- What the task requires
Copy all of the material below word for word, with no changes.

Rows showing where targets appear
------

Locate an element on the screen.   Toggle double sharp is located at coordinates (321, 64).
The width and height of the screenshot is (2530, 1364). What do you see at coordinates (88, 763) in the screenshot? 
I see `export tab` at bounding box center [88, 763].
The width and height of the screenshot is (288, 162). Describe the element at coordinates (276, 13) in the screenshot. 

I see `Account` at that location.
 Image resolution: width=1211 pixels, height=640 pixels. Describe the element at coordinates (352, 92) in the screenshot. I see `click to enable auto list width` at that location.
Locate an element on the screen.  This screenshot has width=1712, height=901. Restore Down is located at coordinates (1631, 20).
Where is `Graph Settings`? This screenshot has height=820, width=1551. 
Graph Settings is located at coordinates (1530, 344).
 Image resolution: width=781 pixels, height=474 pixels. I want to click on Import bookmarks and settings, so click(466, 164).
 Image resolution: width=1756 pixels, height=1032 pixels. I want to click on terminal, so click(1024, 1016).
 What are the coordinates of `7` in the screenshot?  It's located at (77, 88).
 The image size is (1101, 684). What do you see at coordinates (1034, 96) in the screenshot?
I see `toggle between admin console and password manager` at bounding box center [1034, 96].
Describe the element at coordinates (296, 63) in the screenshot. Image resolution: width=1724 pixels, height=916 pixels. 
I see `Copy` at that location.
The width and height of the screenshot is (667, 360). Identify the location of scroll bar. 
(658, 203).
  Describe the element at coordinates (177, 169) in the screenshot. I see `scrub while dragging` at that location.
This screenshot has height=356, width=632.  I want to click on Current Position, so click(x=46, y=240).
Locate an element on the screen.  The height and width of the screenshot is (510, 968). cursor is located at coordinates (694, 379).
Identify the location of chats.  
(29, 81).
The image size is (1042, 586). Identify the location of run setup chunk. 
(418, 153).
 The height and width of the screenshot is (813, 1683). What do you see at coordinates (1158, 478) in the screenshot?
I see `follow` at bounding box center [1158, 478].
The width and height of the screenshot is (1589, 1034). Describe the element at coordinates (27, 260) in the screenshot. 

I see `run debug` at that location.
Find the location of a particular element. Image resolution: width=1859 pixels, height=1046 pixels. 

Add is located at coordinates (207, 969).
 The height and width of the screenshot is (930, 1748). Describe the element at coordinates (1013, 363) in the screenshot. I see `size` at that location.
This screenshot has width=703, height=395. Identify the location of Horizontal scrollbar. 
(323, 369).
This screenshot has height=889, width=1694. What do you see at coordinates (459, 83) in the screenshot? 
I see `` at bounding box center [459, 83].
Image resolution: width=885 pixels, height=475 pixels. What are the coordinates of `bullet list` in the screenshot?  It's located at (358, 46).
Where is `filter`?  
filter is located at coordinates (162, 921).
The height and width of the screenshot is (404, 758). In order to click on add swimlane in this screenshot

------

- Task solution
Locate an element on the screen.   Toggle double sharp is located at coordinates (321, 64).
The width and height of the screenshot is (2530, 1364). What do you see at coordinates (88, 763) in the screenshot? 
I see `export tab` at bounding box center [88, 763].
The width and height of the screenshot is (288, 162). Describe the element at coordinates (276, 13) in the screenshot. 

I see `Account` at that location.
 Image resolution: width=1211 pixels, height=640 pixels. Describe the element at coordinates (352, 92) in the screenshot. I see `click to enable auto list width` at that location.
Locate an element on the screen.  This screenshot has width=1712, height=901. Restore Down is located at coordinates (1631, 20).
Where is `Graph Settings`? This screenshot has height=820, width=1551. 
Graph Settings is located at coordinates (1530, 344).
 Image resolution: width=781 pixels, height=474 pixels. I want to click on Import bookmarks and settings, so click(466, 164).
 Image resolution: width=1756 pixels, height=1032 pixels. I want to click on terminal, so click(1024, 1016).
 What are the coordinates of `7` in the screenshot?  It's located at (77, 88).
 The image size is (1101, 684). What do you see at coordinates (1034, 96) in the screenshot?
I see `toggle between admin console and password manager` at bounding box center [1034, 96].
Describe the element at coordinates (296, 63) in the screenshot. Image resolution: width=1724 pixels, height=916 pixels. 
I see `Copy` at that location.
The width and height of the screenshot is (667, 360). Identify the location of scroll bar. 
(658, 203).
  Describe the element at coordinates (177, 169) in the screenshot. I see `scrub while dragging` at that location.
This screenshot has height=356, width=632.  I want to click on Current Position, so click(x=46, y=240).
Locate an element on the screen.  The height and width of the screenshot is (510, 968). cursor is located at coordinates (694, 379).
Identify the location of chats.  
(29, 81).
The image size is (1042, 586). Identify the location of run setup chunk. 
(418, 153).
 The height and width of the screenshot is (813, 1683). What do you see at coordinates (1158, 478) in the screenshot?
I see `follow` at bounding box center [1158, 478].
The width and height of the screenshot is (1589, 1034). Describe the element at coordinates (27, 260) in the screenshot. 

I see `run debug` at that location.
Find the location of a particular element. Image resolution: width=1859 pixels, height=1046 pixels. 

Add is located at coordinates (207, 969).
 The height and width of the screenshot is (930, 1748). Describe the element at coordinates (1013, 363) in the screenshot. I see `size` at that location.
This screenshot has width=703, height=395. Identify the location of Horizontal scrollbar. 
(323, 369).
This screenshot has height=889, width=1694. What do you see at coordinates (459, 83) in the screenshot? 
I see `` at bounding box center [459, 83].
Image resolution: width=885 pixels, height=475 pixels. What are the coordinates of `bullet list` in the screenshot?  It's located at (358, 46).
Where is `filter`?  
filter is located at coordinates (162, 921).
The height and width of the screenshot is (404, 758). In order to click on add swimlane in this screenshot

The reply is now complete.